El éxito del memorialismo en España

Memoria histórica

Cuando abordamos la cuestión de la memoria democrática en España tendemos, y no sin razón, a lamentarnos de que una parte importante de nuestro país, de sus fuerzas políticas, sociales y mediáticas combatan con tanta beligerancia los intentos de que se sepa la verdad, se encuentre justicia y se repare a las víctimas y sus familiares por el intensísimo sufrimiento causado por el franquismo en la Guerra Civil y en la larga y casi interminable dictadura. No es nuestro interés ahondar en las causas de esta postura que, por otro lado, ya están muy estudiadas y demostradas.

 

No, este artículo es optimista dentro de lo que se puede ser en relación con un asunto donde el dolor y la injusticia están siempre presentes. Y lo es porque, en realidad, aunque no se haya conseguido la totalidad de los objetivos que el movimiento memorialista viene formulando durante ya mucho tiempo, habría que reconocer que dicho movimiento y que las personas y fuerzas políticas, sociales y culturales interesadas en el fortalecimiento de la memoria democrática han alcanzado un éxito evidente.

Sí, en primer lugar, porque han conseguido que el silencio y el olvido decretados por el franquismo y permitido por la primera democracia sea algo del pasado. Poner en el tablero de la opinión pública la necesidad de saber qué pasó, y de cuestionar el discurso franquista sobre nuestro pasado son contribuciones de primerísimo orden. Es verdad que ese discurso oficial del franquismo, de tergiversaciones constantes, de medias verdades, de cainismo, de falta de empatía y generador de odios no ha desaparecido, es más se ha transformado en dos nuevos relatos. Por un lado, hay un discurso neofranquista, actualizado en el odio, y otro, más moderado, pero igualmente tergiversador, sustentado sobre la teoría de la falsa equidistancia. Eso es cierto, insistimos, pero ya no forman parte del relato oficial, el único que se dio en nuestro país porque antes solamente se podía cuestionar en el exilio o en la clandestinidad.
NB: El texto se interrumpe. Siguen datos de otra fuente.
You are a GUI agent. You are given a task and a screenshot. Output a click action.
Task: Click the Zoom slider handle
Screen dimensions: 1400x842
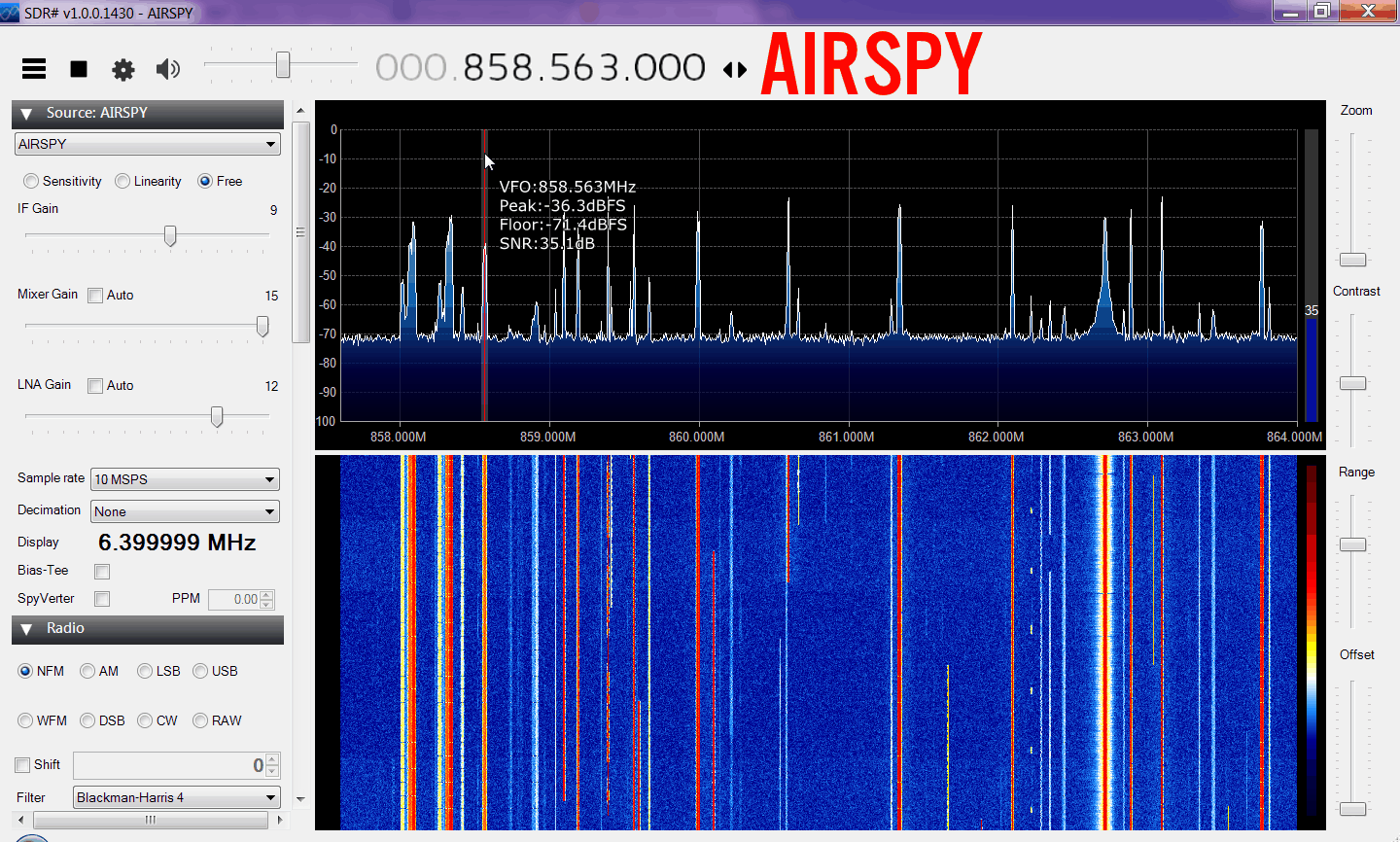coord(1352,260)
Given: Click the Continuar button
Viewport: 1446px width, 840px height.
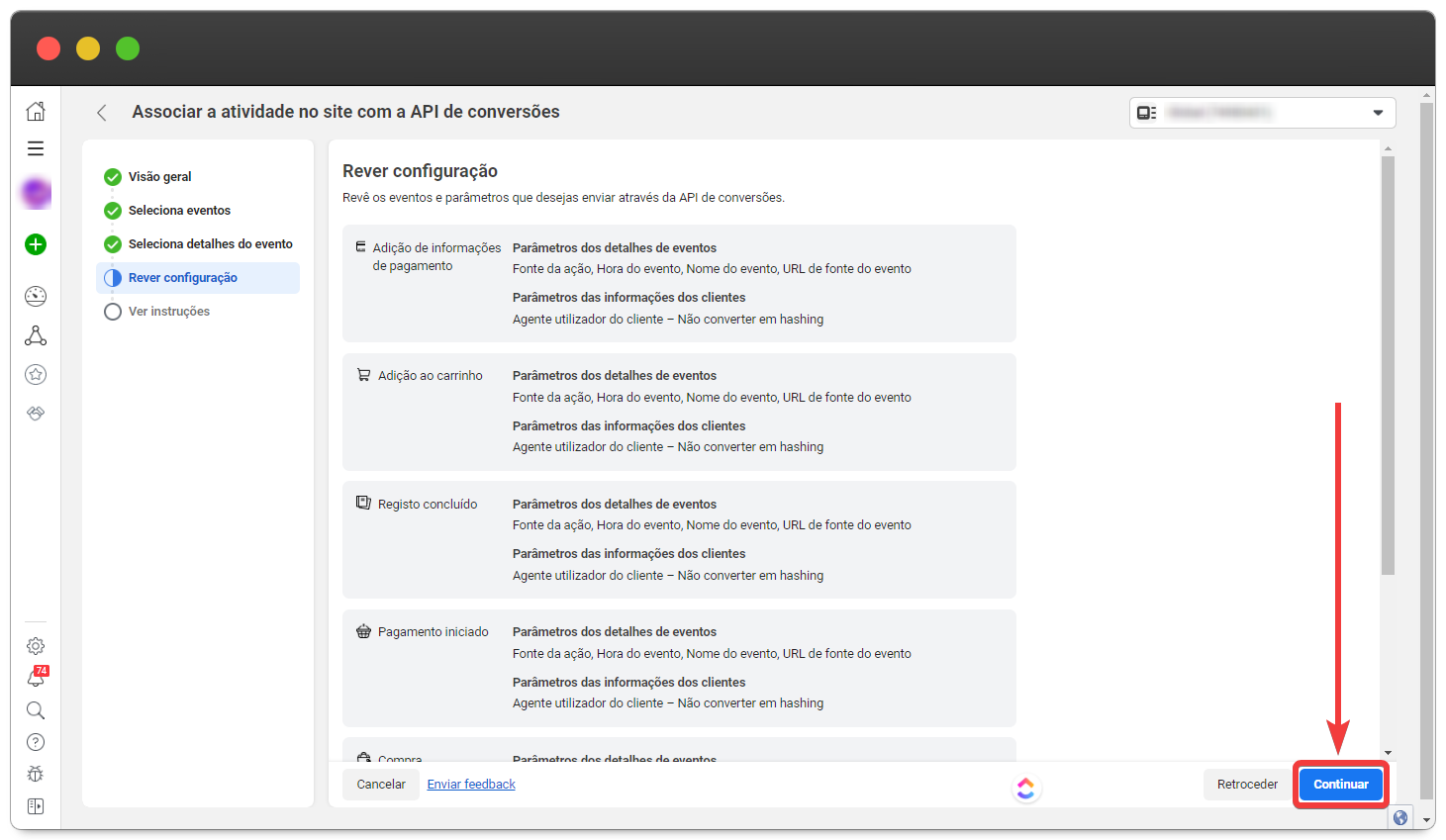Looking at the screenshot, I should (x=1340, y=785).
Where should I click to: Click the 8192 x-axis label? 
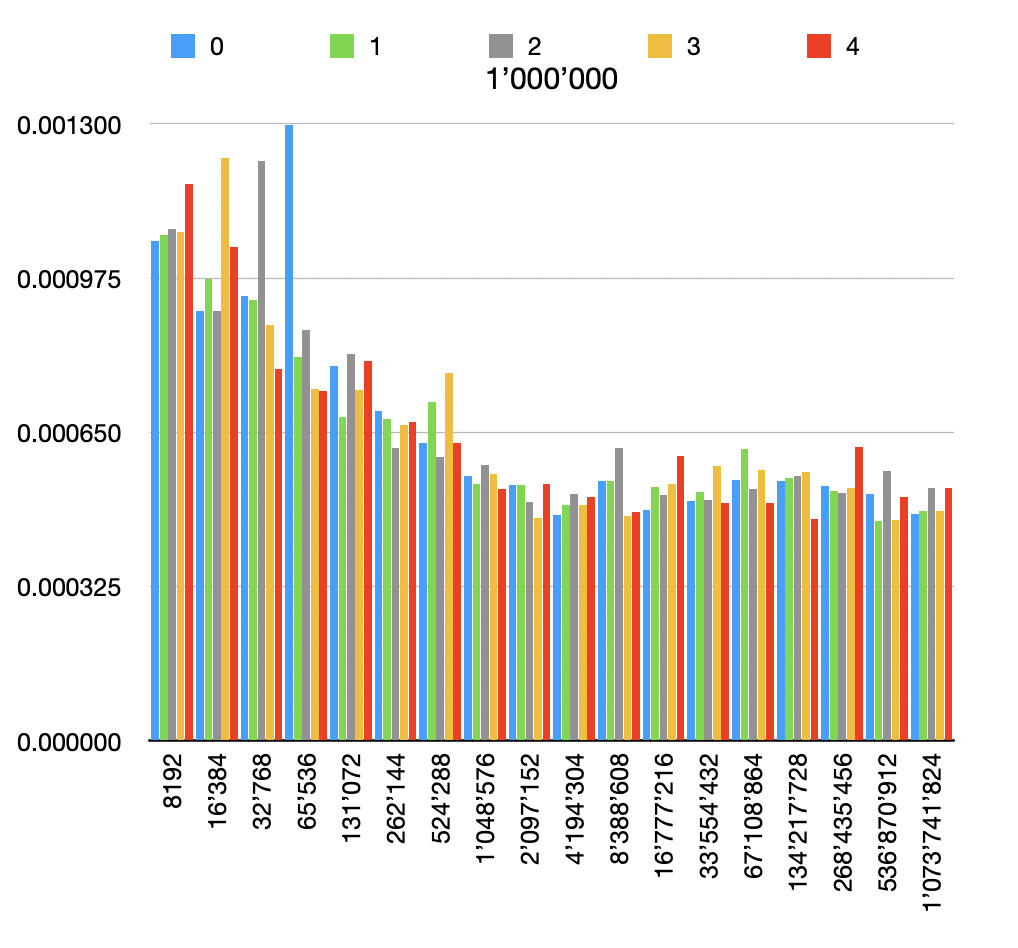point(173,780)
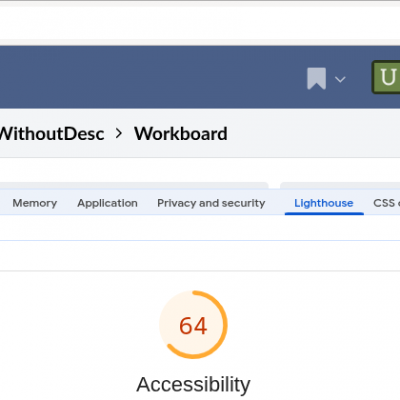
Task: Open the dropdown arrow beside bookmark icon
Action: point(340,79)
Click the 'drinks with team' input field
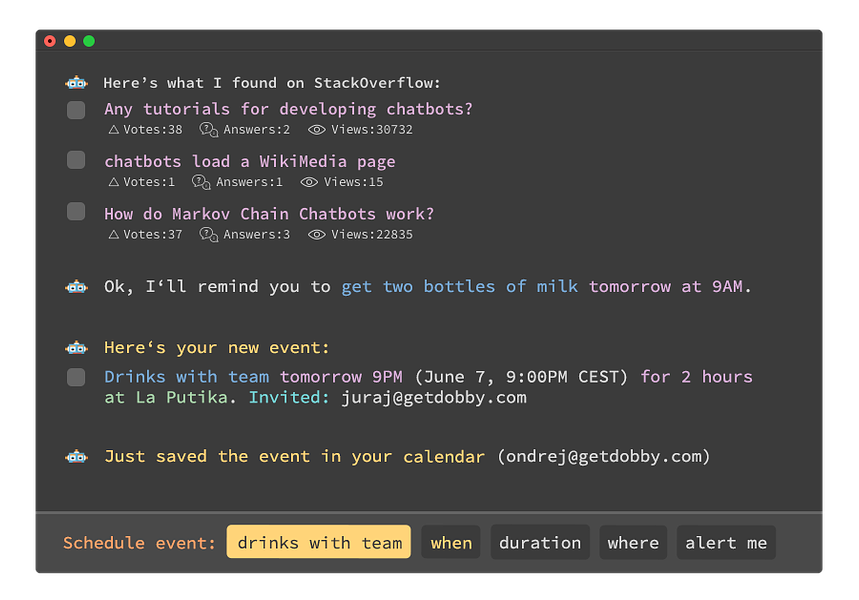Image resolution: width=859 pixels, height=600 pixels. click(319, 542)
Esa contribución de primerísimo orden tiene una derivación aún más importante, y tiene que ver con el esfuerzo para que en este país exista un discurso cívico basado en la valoración de los principios democráticos, del respeto, de la construcción de un futuro en el que España constituya un ejemplo más, sin que tenga que sobresalir tampoco, de una tradición de respeto de los derechos humanos, de las libertades, del reconocimiento y garantía de derechos, de ser un miembro más del universo o de la civilización a la que pertenece y de la que se desligó oficialmente desde abril de 1939, cuando no antes en amplias zonas de nuestro país.

Los contrarios a la memoria democrática piensan que tratar de estas cuestiones genera polémica y división. Y no dejan de tener razón, pero desde otro sentido. No se generaría polémica si uno se despega del pasado dictatorial y se asume el dolor generado por ese régimen, aunque no lo hubiera causado a los allegados ideológicos en el pasado. La memoria democrática pretende valorar la importancia de los españoles y españolas que fueron violentados en sus vidas, haciendas y honor, nada más y nada menos. La polémica se genera cuando no se tiene la conciencia tranquila o se padece de amnesia política. La división se genera cuando no se asume que no hay que comulgar con los políticos ni con las políticas que existieron en el pasado, pero sí valorar regímenes políticos pasados, sustentados en valores que, curiosamente, hoy parece que aceptamos todos o casi todos en nuestro presente.

El movimiento memorialista podrá sufrir de insatisfacción por no conseguir todos sus objetivos, y porque las dos leyes de memoria que se han aprobado en nuestro siglo presente se puedan quedar cortas en su perspectiva. Pero puede sentir que su contribución a que la España actual sea distinta a la que el franquismo impuso a sangre y fuego, y que pueda seguir mejorando en el futuro es impagable.